Pocos, de ahora en adelante van a conocer hoy ese sempiterno miedo a la hoja en blanco, ni las tribulaciones de una mano dubitativa, ni la lucha continua contra la primera persona autobiográfica o el debate contra el peso del tecnicismo y del academicismo propio de cada “ser profesional”. Hoy parece sólo quedar en el centro de la nueva era, apenas, la chispa creadora. La inteligencia artificial la necesita, para modelarla a su “gusto”, ordenarla, pulirla, expandirla, escribir sin errores y con extrema comprensión. Estas nuevas formas de escrituras, que lo son, destruyen muchas tradiciones, historias, subjetividades, pero dejan en pie, algo que no pueden producir por sí solas: el deseo de decir algo, de dejar marcas, en la historia, en la piedra, en la nada.
Y entonces, a pesar de la pérdida, algo se reencuentra en estos tiempos tan aciagos y desinteligentes. Las voces humanas debaten con sonidos guturales como el ser prehistórico, mientras los resultados veloces e incontrastables de las IAs. los reconfiguran. Esos debates humanos vuelven a chocar unos con otras, se contradicen, se superponen, se silencian, se reprimen. No hay armonía garantizada ni síntesis final en esta era de la desinteligencia humana sino ruido, fricción, tension y, por supuesto, una funcionalidad y enriquecimiento (no solo en dinero) de una derecha concéntrica, impúdica y cruel que concentra el poder de las corporaciones junto a la estupidez bien formateada de la desinteligencia humana. Los que tienen en sus manos la diagramación de la IAs. no se preguntan acerca del destino y la ética humana. Lo peor que puede ocurrirnos no es la confusión entre humano y máquina sino el silencio en debates que son furibundos en este comienzo del siglo XXI donde se juega a cara o cruz la suerte del ser cachorro humano.
¿Qué queda del antes y qué quedará del después?
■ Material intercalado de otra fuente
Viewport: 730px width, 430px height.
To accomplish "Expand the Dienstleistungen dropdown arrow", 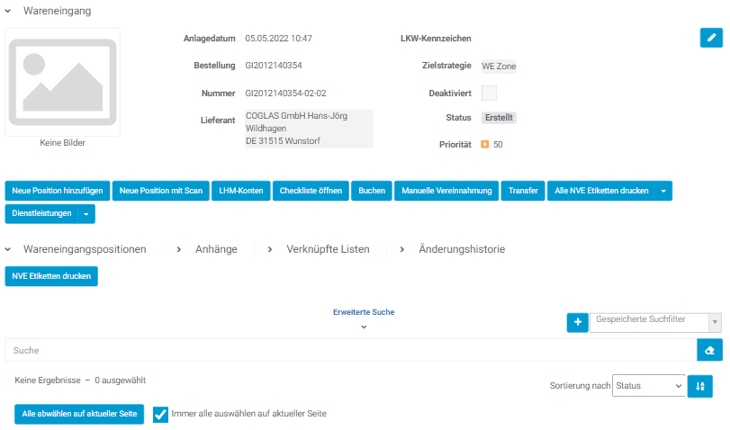I will 86,214.
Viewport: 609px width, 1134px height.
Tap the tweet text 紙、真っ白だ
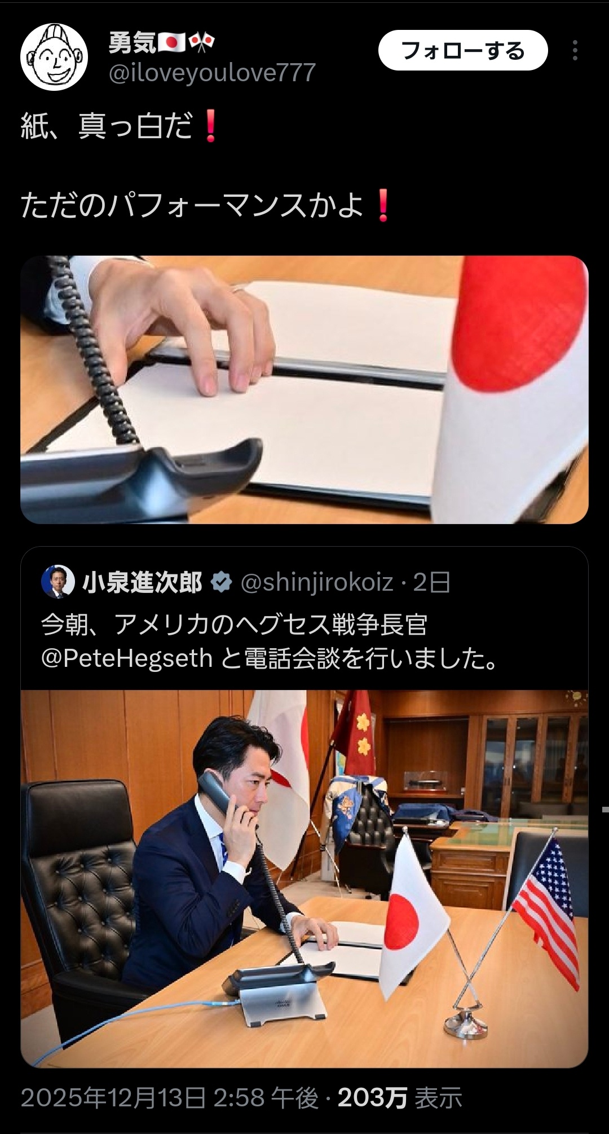106,126
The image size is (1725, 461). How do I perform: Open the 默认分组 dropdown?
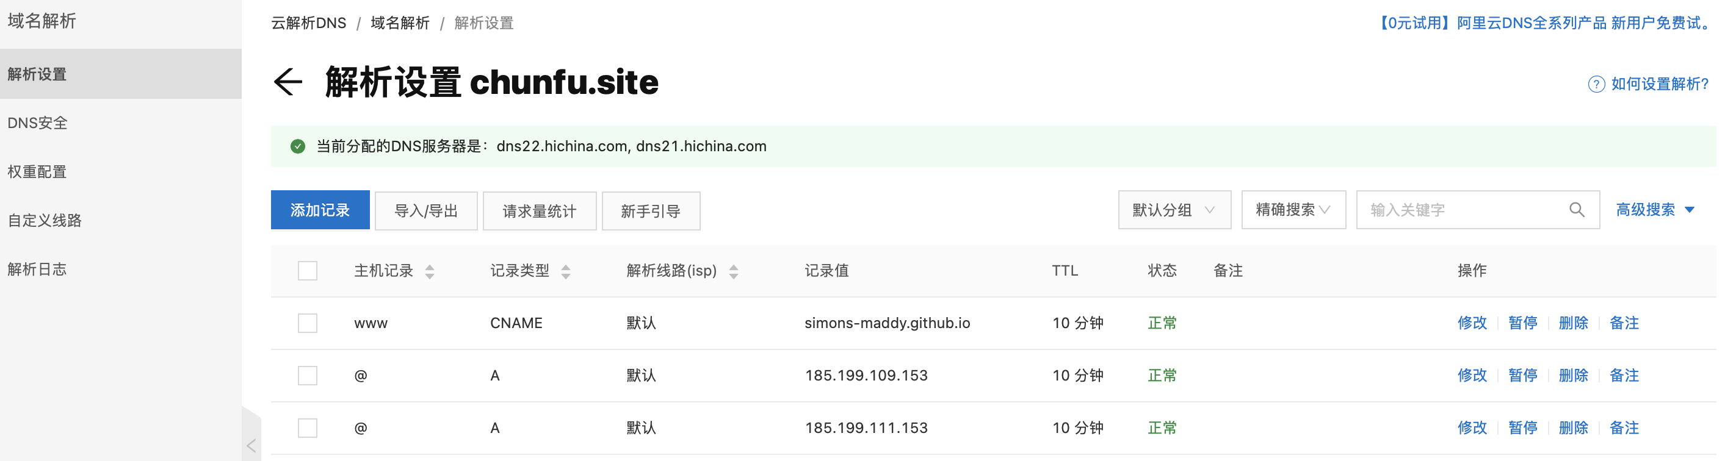(1174, 210)
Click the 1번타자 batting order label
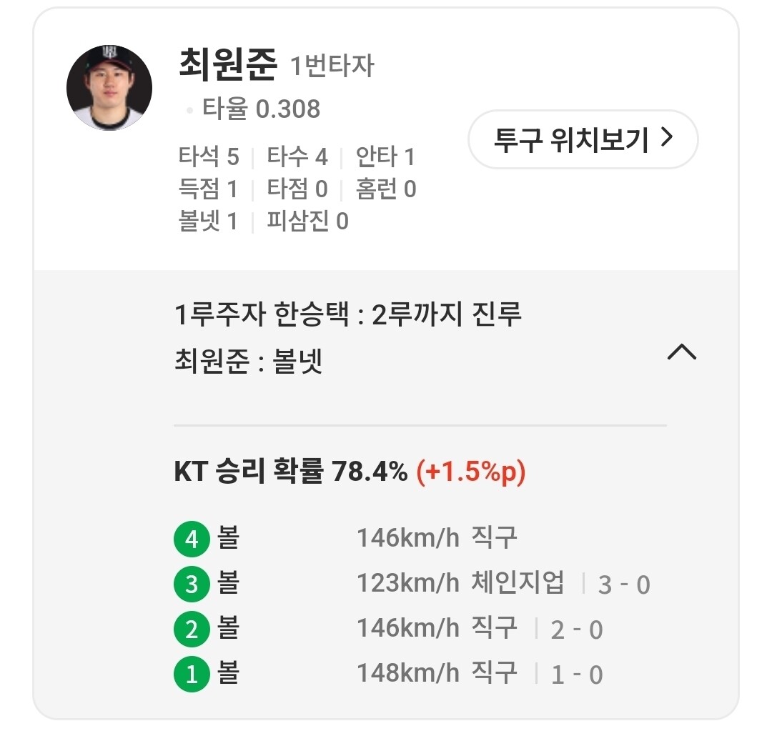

No hay respuestas cerradas. Cada época redefine sus formas de producción simbólica y sus mitologías. Pero algo persiste incluso cuando todo lo demás se desarma: el deseo de escribir.
Ya no como identidad, ni como oficio asegurado, ni como lugar social estable: el deseo de escritura persiste. Escribir aun sabiendo que la autoría se vuelve difusa, que la firma pierde espesor, que el mundo ya no espera lo mismo de quien escribe. Tal vez hoy escribir no consista en competir con la velocidad de las máquinas sino en insistir en otra temporalidad. Una más torpe, más lenta, menos eficiente. Escribir no para demostrar algo sino para seguir pensando. No para afirmarse, sino para desplazarse. Eso sigue siendo nuestro resto del gesto humano inmemorial.